• [PASSAGE PROVIDED]
▬▬▬▬▬▬▬▬▬▬
# Anyone ridden the Rhine-Main-Danube canal?



## NickC (22 Jan 2009)

I'm planning to ride from the southern part of the Netherlands to Croatia, part of which might be along a section of the Rhine-Main-Danube canal. Has anyone done the part of this ride that runs from the river Main at Bamburg to the Danube at Kelheim? If so, I'd appreciate any information you could give me about the ease or difficulty of this route, and about camping possibilities (or lack of them maybe) along the way.

Many thanks in advance for any help you can give me.


----------



## Auntie Helen (22 Jan 2009)

Can't help you on this one (yet). I'm doing a Rhine/Moselle tour in May/June. However you might be able to help me with a query - do you know if NS will allow me to take a recumbent tricycle on their normal trains from Hoek van Holland to Venlo?


----------



## Andy in Sig (23 Jan 2009)

I've gone along bits of it and basically there is a bike path along most of its length or alongside parallel roads, if I remember aright. There is a much nicer way of getting from the Main to the Danube which is the Romantische Straße bike route. This will take you from Würzburg or Wertheim (depending where you want to pick it up) down to the Danube at Donauwörth and you will see some lovely medaeval towns along the way. However that does mean that if you are coming from the west you will miss Bamberg which is a jewel of a place. (I'm assuming you're going along the Main.) My choice would be to go to Bamberg and then hop on a local train back to Würzburg - it takes about an hour - and so along the Romantische Straße.


----------



## NickC (23 Jan 2009)

*Auntie Helen:* I don't know, I'm afraid, though I'm a bit doubtful that they'll take a tricycle. I'll ask at my local station and let you know.

*Andy:* Many thanks for that, I'd vaguely heard of the Romantische Strasse, though I know nothing about it as yet. From what you say, it sounds like a more interesting alternative. I'll do some investigation.


----------



## rich p (23 Jan 2009)

I can highly recommend the Romantische Strasse too. I did it 2 years ago and it was a great experience.


----------



## Brains (23 Jan 2009)
▬▬▬▬▬▬▬▬▬▬
• [RECORDED INFORMATION]
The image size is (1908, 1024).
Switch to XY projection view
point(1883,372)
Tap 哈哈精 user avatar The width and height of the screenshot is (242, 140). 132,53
▬▬▬▬▬▬▬▬▬▬
Continue the forum thread about cycling the Rhine-Main-Danube canal from its last heading onward, supplying the post by Brains dated 23 Jan 2009.

• [RESPONSE BELOW]
I can highly reccomend the 'bikeline' books on the route. written in German, but even if you can't speak a word (I can't) well worth it for the excellent cycle maps

If fact as go as far as to say, don't leave home without it


----------



## NickC (24 Jan 2009)

*rich p, Brains:* Thanks guys. My German is not good (despite the fact that I live in the country next door), but it's good enough for me to be able to (sort of) read a guidebook, so I'll get hold of the book you mention Brains.


----------



## Andy in Sig (24 Jan 2009)

I occurs to me that if you are going to Croatia and do indeed follow the Romantische Strasse, this will take you all the way to Fussen at the start of the Alps. This is also the start point for the Via Claudia Augusta bike route (also covered by a Bikeline guide) which will get you to the Venice area.


----------



## NickC (25 Jan 2009)

*Andy:* Yes, that's true, but on this occasion I want to go along the Danube to somewhere before Vienna, turn right and go through eastern Austria close to the Neusiedlersee, then into Hungary, through Szombathely and south through a little bit of Slovenia and on through Varazdin. I'm aiming for the village of Visoko, about 75 km north east of Zagreb.


----------



## Brains (30 Jan 2009)

bike line books

http://www.stanfords.co.uk/stock/europe-bikeline-atlases-of-long-distance-cycling-routes/


----------



## NickC (31 Jan 2009)

Thanks Brains, the relevant books are now on order.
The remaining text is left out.